Esta reaccionó llena de ira y partió un listón de madera del suelo. Lo lanzó hacia la cabeza de la criatura, pero pasó a través de ella como si estuviera hecha de aire.

Acepta que la has perdido ―insistió la criatura, sin dejar de mecerse ni de amamantar a la hija de Alice.

No. ¡Devuélvemela! ¡Es mi hija! ¡Mi pequeña! ¡Mi tesoro! ¿Te crees que me das miedo? ¿Te crees que me das miedo? Dame a mi hija de una vez, criatura malnacida, o seré yo misma la que te enseñe lo que es el auténtico terror.

Una sonrisa condescendiente se esbozó en el rostro oculto de la criatura, y comenzó a acunar a la bebé para que se quedara dormida.

No puede volver contigo, mujer ―le recordó el ser―. Ya no pertenece al mundo de los vivos. La vida la ha abandonado y ahora está con nosotros.

¡Es mi hija!

Tu hija murió.

No. No ha muerto. Está aquí. La estoy viendo. La tienes entre tus brazos, a tan solo unos pasos de mi corazón. Si tan solo me la pudieras dar para abrazarla, para besarla, para olerla, para acunarla..., para quererla. La amo tanto..., que daría la vida por ella.

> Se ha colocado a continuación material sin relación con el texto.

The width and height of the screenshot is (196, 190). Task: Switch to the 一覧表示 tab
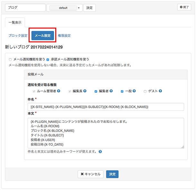click(x=15, y=23)
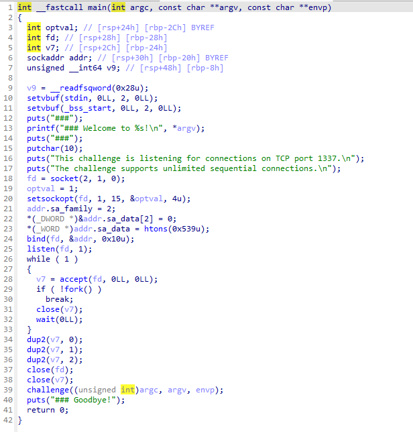Image resolution: width=413 pixels, height=432 pixels.
Task: Select the socket function call
Action: click(64, 178)
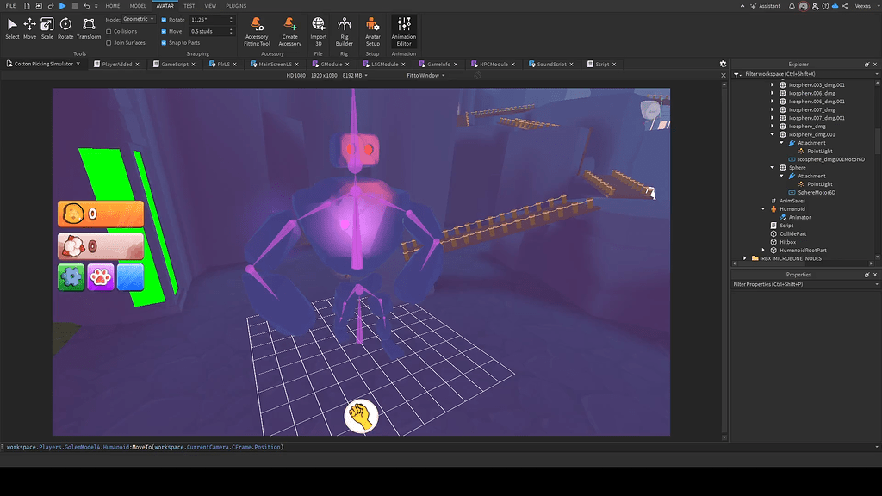The height and width of the screenshot is (496, 882).
Task: Switch to the MODEL ribbon tab
Action: click(138, 5)
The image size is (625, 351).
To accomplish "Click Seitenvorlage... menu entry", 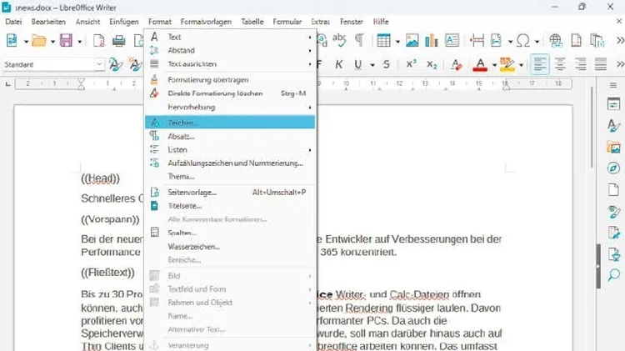I will coord(193,192).
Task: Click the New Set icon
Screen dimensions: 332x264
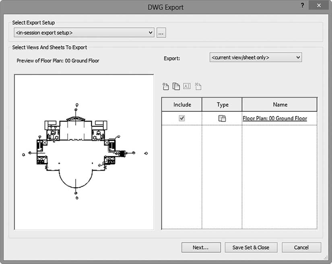Action: 165,86
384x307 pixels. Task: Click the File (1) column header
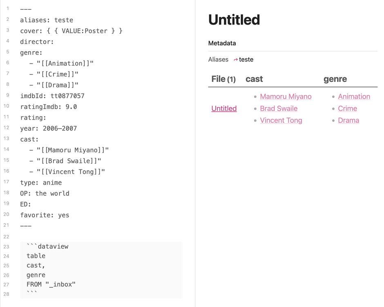[x=223, y=79]
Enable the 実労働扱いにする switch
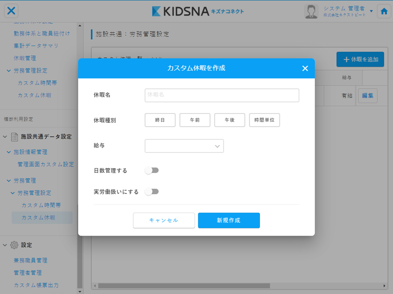Viewport: 393px width, 294px height. (152, 191)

Es mi hija. Es lo único que me queda.

Nunca podrás tenerla de vuelta. Nunca regresará. Este es su mundo ahora.

No pienso irme sin mi hija.

Pues permanece aquí, mortal, si ese es tu deseo. Hasta estos páramos prohibidos solo llegan los espíritus perdidos y los vivos desquiciados. Puedes quedarte, mortal desquiciada, y observar eternamente cómo tienes a tu hija delante de tus ojos sin poder abrazarla ni quererla. Ella será un bebé para siempre, pero tú envejecerás y morirás. Y entonces, tu fantasma vagará por esta estancia llorando por un bebé que ni siquiera recuerda quién es su auténtica madre. Pasarás de la locura a la muerte y luego a la tortura eterna. Ese es el futuro que te aguarda si una mortal como tú permanece más de lo debido en el reino de los perdidos.

¿Quién eres, malnacida?

La criatura entonces dejó de acunar al bebé y lo tapó con una manta. Alice se asombró cuando vio que la manta era la misma que ella llevaba sobre los hombros. Se llevó las manos a la boca y vio delante de ella cómo el cabello de la criatura se removía dejando al descubierto su rostro. Alice se vio a sí misma sentada en la mecedora, reseca, cadavérica y con los ojos hundidos y negros de tanto llorar.

Soy la mala decisión que tomaste hace mucho tiempo ―respondió, antes de bajar la cabeza y abrazarse al bebé, su bebé, el bebé de las dos.